■ YOUR INSTRUCTIONS
Copy each line of the listing where the word "agent" can be found.

■ INFORMATION PROVIDED
• • • •

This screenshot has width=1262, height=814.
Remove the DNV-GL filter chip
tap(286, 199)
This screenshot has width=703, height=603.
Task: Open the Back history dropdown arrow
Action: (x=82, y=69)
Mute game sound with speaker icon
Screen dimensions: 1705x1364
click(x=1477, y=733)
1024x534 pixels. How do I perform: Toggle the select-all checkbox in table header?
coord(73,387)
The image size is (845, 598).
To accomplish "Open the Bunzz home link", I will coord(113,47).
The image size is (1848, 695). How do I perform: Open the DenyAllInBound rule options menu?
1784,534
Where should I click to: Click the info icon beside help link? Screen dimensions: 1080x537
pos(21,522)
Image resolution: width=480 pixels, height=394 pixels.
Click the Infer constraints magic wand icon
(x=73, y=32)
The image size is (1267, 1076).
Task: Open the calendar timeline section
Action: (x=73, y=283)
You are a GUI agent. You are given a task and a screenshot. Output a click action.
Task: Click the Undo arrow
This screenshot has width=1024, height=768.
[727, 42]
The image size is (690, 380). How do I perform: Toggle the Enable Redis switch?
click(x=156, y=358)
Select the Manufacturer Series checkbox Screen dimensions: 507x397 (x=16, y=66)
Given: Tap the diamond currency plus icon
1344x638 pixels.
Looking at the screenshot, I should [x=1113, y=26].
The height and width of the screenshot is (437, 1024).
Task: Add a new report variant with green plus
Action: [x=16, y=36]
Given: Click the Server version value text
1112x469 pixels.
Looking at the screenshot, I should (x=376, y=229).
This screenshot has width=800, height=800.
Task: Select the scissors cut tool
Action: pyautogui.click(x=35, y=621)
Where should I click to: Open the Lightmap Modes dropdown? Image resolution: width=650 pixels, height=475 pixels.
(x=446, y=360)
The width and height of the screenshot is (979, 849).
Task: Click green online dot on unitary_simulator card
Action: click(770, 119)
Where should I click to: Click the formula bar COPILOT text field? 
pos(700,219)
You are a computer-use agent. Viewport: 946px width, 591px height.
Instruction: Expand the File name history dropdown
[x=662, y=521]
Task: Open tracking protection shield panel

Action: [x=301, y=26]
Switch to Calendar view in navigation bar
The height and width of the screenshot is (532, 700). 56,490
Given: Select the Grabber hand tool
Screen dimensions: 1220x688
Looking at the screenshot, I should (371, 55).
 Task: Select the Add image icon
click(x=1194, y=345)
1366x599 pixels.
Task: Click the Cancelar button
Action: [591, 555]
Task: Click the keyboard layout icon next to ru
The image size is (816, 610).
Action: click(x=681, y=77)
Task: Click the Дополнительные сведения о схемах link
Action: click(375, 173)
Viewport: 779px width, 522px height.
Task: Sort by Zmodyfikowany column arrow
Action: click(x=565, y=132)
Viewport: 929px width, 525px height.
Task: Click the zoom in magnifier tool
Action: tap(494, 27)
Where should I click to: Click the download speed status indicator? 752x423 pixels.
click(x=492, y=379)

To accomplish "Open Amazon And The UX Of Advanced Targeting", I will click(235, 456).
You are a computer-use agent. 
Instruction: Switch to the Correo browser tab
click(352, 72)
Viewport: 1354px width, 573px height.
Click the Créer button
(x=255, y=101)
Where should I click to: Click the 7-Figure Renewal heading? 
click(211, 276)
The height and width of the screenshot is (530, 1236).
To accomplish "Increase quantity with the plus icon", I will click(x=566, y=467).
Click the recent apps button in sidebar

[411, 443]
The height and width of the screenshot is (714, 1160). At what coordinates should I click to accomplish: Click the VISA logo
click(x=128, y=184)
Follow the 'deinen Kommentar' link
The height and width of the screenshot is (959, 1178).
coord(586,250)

• • • •

■ SOLUTION BELOW
You are a GUI agent. You are given a task and a screenshot. Output a click action.
You are a computer-use agent. Viewport: 946px width, 591px height.
You are a computer-use agent. 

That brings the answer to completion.